During the course of the investigation, information was
collected from the workers' firm.
With regard to Section 222(a)(2)(A) and Section 222(a)(2)(B)
of the Act, the investigation revealed that the worker
separations are not attributable to increased imports of articles
or a shift in production of articles to a foreign country.
Rather, the investigation confirmed that the worker separations
are attributable to a decision to discontinue the business
venture.
With regard to Section 222(b) of the Act, the investigation
revealed that the workers' firm is not a Supplier or Downstream
Producer to a firm that employs a TAA-certified worker group.
In order for the Department to issue a certification of
eligibility to apply for alternative trade adjustment assistance
(ATAA), the worker group must be certified eligible to apply for
trade adjustment assistance (TAA).

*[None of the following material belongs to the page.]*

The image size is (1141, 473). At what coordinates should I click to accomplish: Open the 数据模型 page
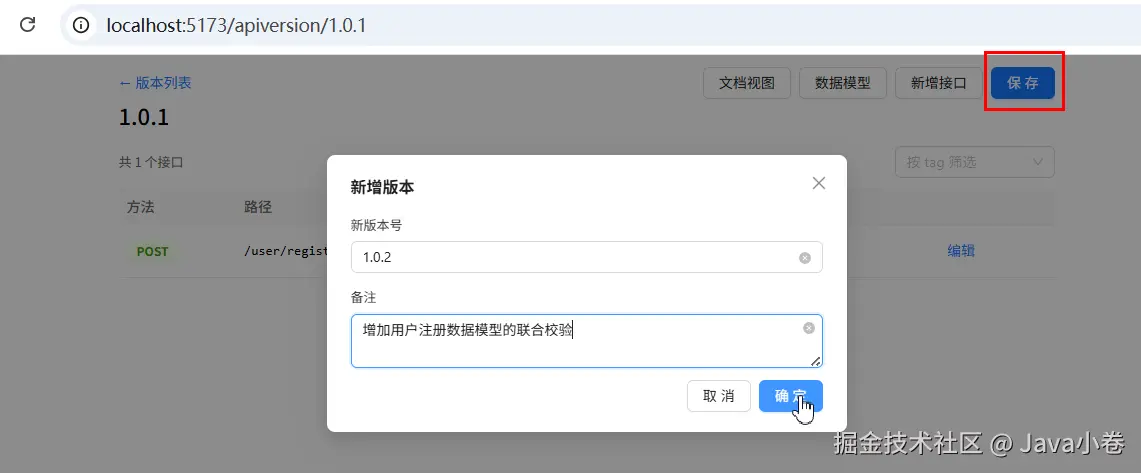point(843,83)
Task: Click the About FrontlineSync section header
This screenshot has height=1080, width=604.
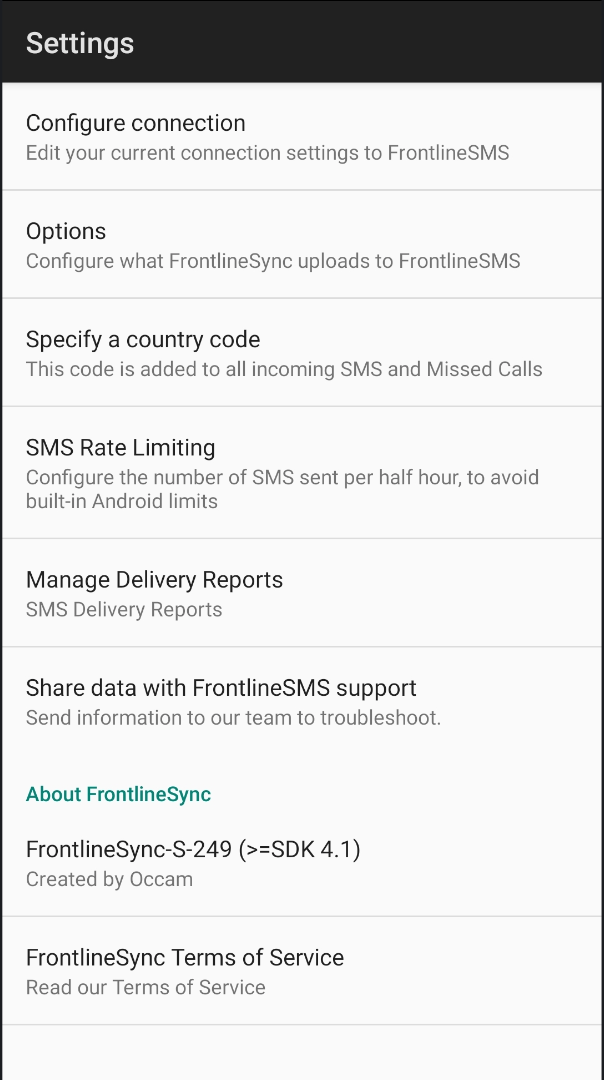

Since the workers are denied
eligibility to apply for TAA, the workers cannot be certified
eligible for ATAA.
Conclusion
After careful review of the facts obtained in the
investigation, I determine that all workers of Microsoft
Corporation, Xbox Entertainment Studio, Santa Monica, California,
engaged in activities related to development of entertainment
content are denied eligibility to apply for adjustment assistance
under Section 223 of the Trade Act of 1974, and are also denied
eligibility to apply for alternative trade adjustment assistance
under Section 246 of the Trade Act of 1974.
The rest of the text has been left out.